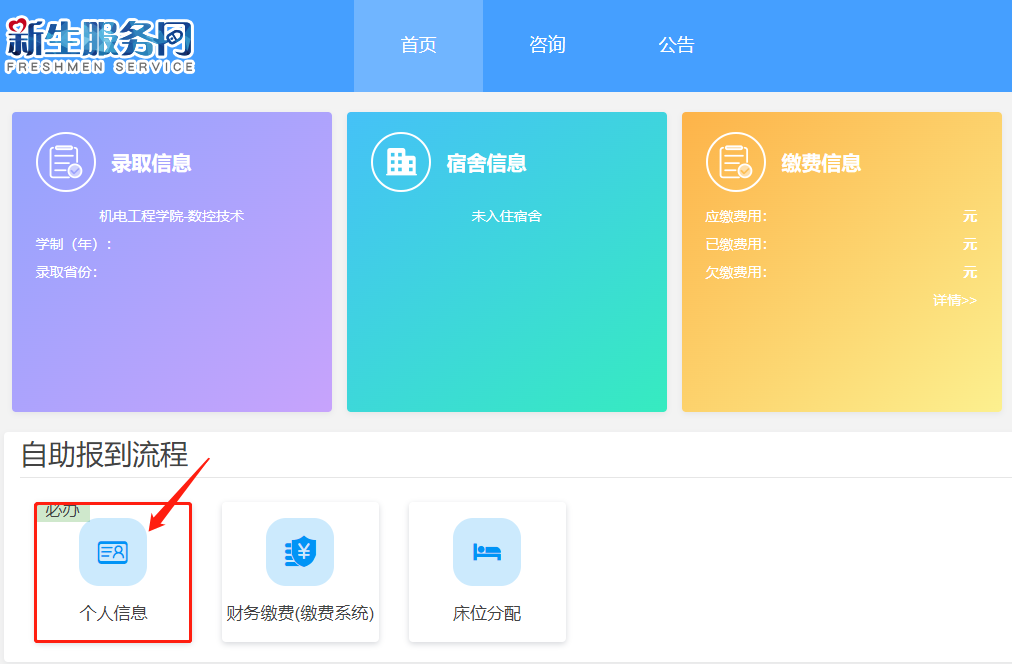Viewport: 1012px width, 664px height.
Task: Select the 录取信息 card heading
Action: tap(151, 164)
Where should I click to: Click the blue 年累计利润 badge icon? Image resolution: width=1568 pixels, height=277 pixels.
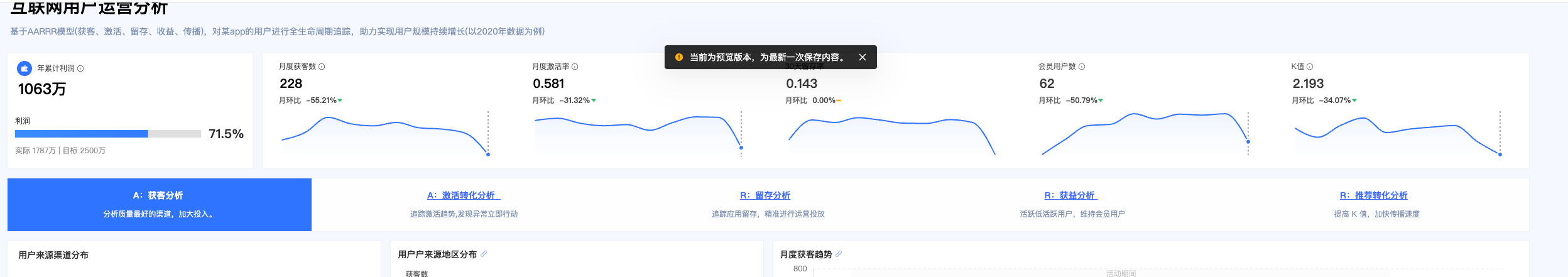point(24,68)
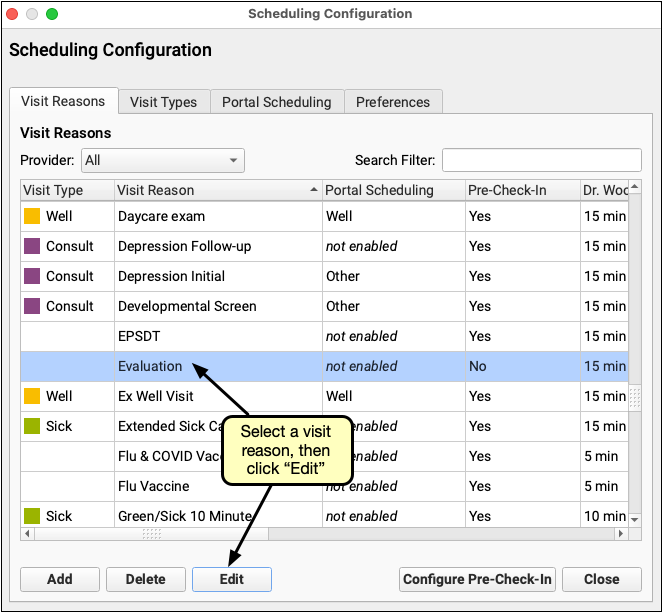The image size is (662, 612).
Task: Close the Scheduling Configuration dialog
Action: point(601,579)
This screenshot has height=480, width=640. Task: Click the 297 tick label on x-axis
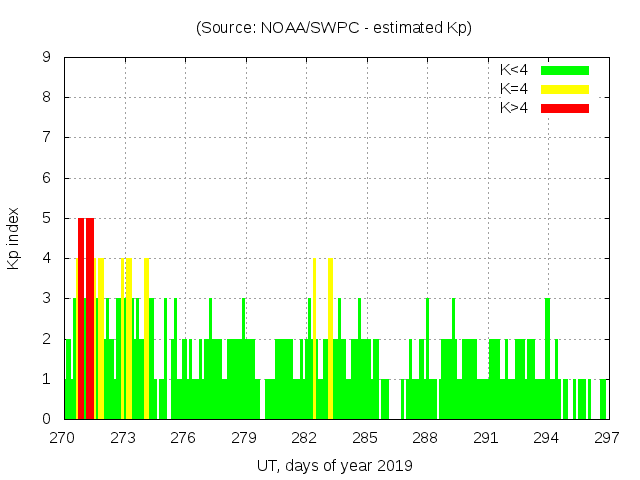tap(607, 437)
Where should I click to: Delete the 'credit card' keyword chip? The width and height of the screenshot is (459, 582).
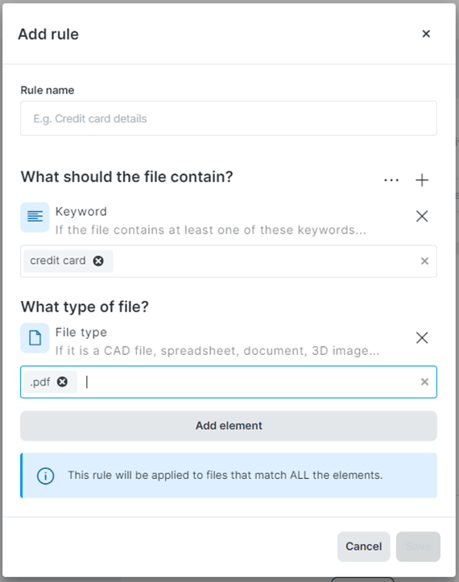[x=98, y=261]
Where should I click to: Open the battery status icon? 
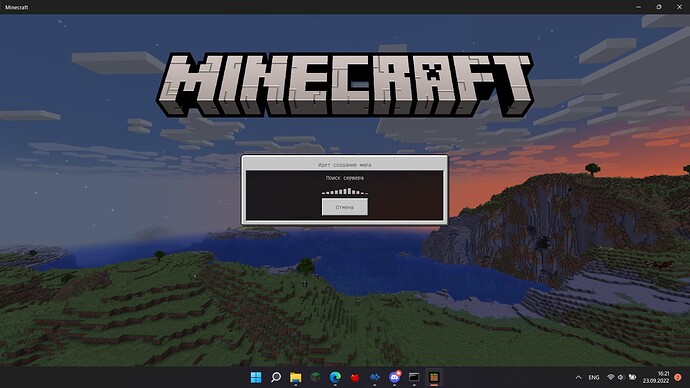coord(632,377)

━━━━━━━━━━━━━━━━

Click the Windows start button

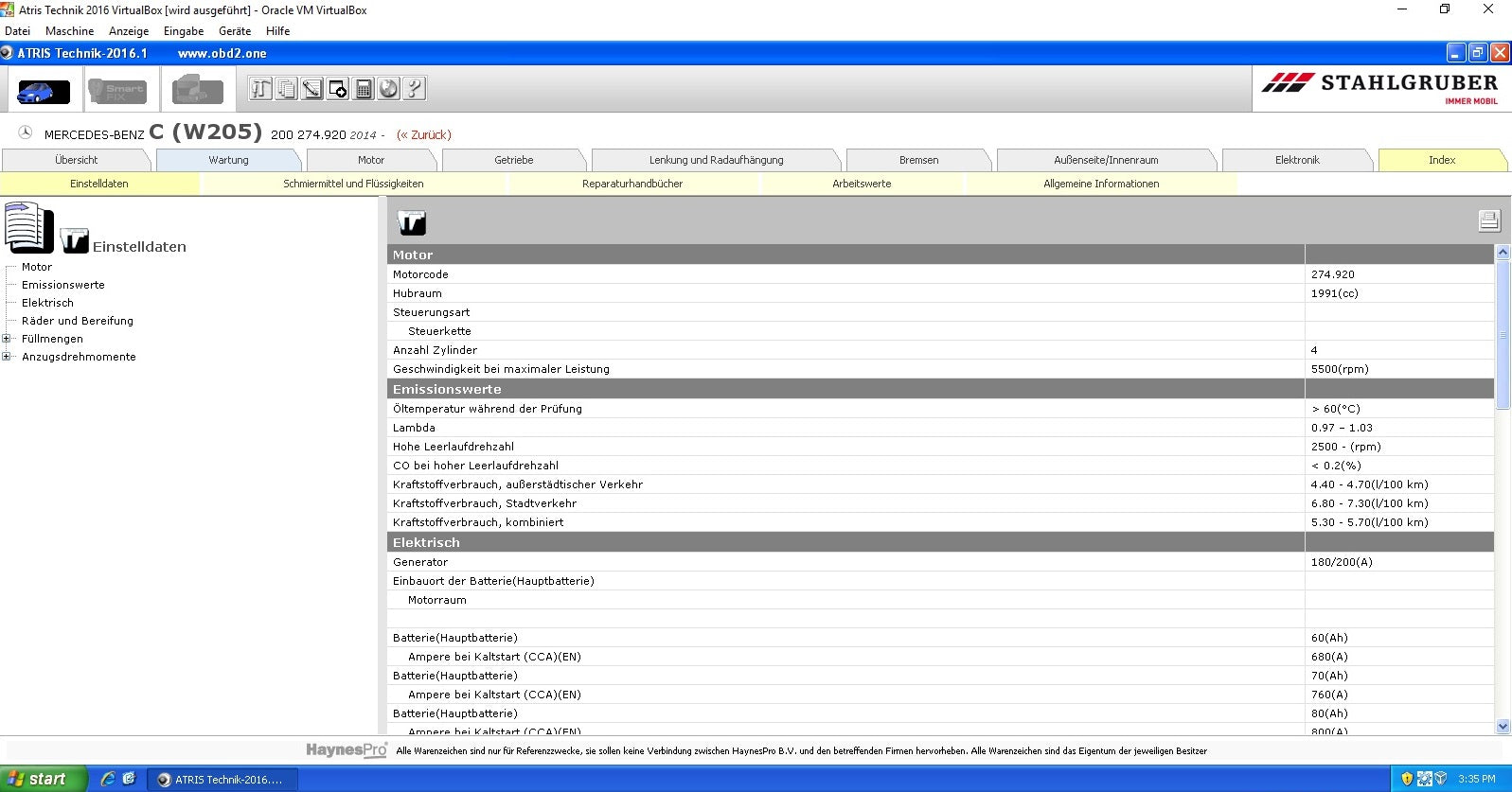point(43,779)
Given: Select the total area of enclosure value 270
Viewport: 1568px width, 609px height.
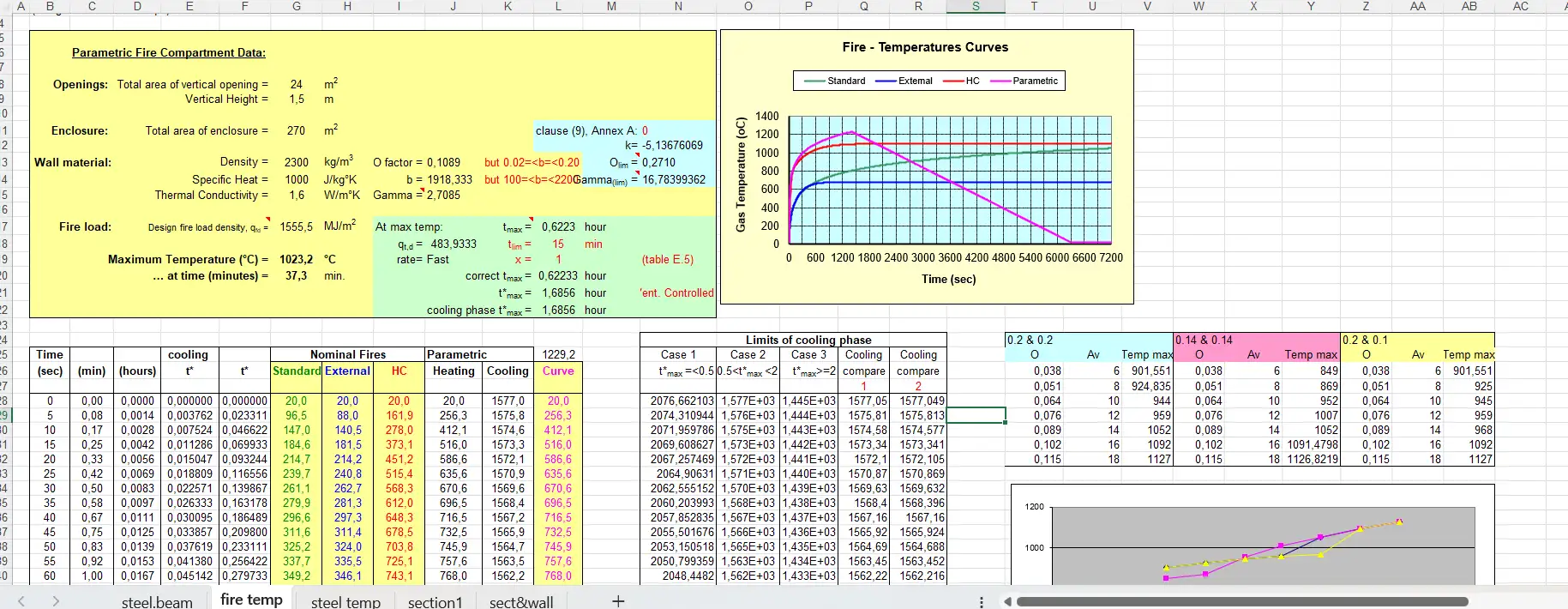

━━━━━━━━━━━━━━━━

> Your objective: Within the listing above, write out the stretch from the line with "Click the Windows start button" through the line with "Viewport: 1568px width, 609px height." exactly. Any pictures are to be left out.

> Written answer:
Click the Windows start button

point(43,779)
Given: Select the total area of enclosure value 270
Viewport: 1568px width, 609px height.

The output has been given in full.